(Pixel coordinate grounding data)
* * * * * * *

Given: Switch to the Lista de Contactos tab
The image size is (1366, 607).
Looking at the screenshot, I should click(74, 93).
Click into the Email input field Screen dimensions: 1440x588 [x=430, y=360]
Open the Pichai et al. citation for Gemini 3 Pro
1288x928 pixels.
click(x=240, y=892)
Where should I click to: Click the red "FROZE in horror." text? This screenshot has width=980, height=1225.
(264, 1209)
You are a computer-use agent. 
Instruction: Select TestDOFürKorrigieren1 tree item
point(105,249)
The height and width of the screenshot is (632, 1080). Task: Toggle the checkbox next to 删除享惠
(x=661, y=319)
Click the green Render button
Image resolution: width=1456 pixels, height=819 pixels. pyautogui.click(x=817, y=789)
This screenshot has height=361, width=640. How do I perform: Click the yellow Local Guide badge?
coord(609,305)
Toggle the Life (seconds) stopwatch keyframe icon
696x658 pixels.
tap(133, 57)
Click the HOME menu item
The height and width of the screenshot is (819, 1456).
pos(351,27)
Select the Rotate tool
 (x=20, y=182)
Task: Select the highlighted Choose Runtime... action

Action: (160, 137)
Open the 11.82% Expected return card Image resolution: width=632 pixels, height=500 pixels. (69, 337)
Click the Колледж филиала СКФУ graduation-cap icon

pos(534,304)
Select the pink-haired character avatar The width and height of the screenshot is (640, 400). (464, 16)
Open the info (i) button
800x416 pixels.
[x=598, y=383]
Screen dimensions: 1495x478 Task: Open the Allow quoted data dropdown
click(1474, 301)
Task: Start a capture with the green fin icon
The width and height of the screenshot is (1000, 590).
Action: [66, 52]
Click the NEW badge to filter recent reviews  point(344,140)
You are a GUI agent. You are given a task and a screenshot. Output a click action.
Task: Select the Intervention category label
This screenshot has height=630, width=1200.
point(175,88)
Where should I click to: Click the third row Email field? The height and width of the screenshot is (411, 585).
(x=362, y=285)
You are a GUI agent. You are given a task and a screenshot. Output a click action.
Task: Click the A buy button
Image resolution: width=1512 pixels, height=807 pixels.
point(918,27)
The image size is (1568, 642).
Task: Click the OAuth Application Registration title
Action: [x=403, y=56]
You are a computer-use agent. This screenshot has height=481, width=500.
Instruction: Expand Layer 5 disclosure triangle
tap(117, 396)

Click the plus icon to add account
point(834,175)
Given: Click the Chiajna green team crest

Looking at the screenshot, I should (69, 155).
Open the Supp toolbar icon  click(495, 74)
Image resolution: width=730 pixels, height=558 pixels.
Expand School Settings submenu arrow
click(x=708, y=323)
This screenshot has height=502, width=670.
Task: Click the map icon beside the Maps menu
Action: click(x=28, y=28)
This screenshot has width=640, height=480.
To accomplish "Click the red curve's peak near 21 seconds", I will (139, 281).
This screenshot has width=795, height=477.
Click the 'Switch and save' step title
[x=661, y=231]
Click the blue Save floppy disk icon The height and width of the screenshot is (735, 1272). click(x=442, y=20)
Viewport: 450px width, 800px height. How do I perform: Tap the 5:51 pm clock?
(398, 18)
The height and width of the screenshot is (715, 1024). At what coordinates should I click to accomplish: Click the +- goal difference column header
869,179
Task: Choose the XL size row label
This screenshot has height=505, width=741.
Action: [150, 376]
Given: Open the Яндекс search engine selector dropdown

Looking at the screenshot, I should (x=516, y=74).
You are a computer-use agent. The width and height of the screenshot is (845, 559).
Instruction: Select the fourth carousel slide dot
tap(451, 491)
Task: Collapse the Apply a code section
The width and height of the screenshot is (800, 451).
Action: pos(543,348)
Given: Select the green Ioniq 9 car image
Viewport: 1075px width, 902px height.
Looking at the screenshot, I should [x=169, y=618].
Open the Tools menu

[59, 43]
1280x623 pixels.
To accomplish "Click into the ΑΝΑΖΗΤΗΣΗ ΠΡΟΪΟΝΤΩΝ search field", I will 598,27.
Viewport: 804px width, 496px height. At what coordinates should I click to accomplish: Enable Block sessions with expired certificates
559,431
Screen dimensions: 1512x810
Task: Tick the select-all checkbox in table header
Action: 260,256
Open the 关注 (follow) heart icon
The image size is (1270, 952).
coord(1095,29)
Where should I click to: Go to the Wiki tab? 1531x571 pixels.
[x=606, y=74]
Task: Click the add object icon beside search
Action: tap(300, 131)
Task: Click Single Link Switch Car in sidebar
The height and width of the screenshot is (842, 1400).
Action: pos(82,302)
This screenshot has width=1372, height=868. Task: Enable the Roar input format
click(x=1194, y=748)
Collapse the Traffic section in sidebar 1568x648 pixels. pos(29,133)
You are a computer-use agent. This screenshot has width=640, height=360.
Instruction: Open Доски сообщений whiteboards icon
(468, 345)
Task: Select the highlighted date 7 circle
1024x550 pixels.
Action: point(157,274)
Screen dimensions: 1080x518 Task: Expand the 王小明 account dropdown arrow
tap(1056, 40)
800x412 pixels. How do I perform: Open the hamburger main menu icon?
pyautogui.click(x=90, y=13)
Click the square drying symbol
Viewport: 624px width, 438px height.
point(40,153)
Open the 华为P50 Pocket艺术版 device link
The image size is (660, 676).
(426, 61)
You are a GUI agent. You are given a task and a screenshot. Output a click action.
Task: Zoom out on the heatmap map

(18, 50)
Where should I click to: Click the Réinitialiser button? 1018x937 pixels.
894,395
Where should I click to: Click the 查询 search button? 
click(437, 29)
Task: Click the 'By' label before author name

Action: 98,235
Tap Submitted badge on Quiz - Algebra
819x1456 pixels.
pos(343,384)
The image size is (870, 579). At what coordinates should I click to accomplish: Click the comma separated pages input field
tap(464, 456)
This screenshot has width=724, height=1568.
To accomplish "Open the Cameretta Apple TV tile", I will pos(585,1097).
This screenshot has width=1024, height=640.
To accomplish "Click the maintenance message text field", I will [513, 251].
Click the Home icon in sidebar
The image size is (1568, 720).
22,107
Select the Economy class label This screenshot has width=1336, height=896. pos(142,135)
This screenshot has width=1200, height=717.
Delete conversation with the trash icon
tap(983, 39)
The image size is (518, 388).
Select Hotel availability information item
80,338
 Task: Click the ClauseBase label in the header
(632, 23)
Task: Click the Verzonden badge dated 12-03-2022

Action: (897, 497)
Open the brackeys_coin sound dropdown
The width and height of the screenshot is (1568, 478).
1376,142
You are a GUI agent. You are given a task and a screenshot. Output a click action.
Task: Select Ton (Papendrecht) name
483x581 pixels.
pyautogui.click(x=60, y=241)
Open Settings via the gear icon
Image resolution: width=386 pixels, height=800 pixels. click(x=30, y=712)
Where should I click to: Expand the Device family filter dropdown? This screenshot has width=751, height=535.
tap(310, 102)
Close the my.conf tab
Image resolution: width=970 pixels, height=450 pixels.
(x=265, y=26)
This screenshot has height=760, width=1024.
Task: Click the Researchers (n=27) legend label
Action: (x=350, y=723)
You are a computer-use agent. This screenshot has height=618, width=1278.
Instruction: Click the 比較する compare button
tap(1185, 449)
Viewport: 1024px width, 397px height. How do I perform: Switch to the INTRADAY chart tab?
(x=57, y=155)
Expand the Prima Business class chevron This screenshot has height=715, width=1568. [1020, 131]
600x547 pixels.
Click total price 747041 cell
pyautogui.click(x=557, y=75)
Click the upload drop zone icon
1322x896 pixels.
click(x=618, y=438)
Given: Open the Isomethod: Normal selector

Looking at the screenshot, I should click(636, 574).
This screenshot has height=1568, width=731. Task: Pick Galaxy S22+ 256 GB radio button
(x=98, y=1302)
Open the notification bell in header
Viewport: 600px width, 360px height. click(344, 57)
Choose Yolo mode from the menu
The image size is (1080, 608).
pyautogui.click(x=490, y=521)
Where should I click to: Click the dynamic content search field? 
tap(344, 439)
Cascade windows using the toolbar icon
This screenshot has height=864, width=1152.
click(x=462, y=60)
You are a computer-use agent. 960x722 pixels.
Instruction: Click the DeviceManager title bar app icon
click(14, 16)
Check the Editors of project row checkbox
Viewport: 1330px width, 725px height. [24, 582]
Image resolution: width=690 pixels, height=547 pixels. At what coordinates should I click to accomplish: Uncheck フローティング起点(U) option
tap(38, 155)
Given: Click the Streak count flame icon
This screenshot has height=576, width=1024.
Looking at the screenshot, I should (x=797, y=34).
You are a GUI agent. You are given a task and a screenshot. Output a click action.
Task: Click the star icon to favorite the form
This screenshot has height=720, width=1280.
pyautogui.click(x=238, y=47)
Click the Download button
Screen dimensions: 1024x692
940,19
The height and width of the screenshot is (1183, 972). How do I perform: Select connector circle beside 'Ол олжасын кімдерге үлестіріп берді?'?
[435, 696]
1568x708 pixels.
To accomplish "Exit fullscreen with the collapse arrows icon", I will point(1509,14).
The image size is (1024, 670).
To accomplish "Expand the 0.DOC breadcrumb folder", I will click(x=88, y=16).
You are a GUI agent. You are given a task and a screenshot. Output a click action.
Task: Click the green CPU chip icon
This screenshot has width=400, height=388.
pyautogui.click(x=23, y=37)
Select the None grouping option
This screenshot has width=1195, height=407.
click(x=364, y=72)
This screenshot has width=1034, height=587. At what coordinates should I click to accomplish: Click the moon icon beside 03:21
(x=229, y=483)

* * * * * * *

How to complete this task:
Line count for the string "seconds": state how many lines in the data contain it, and output nothing else.

Task response:
2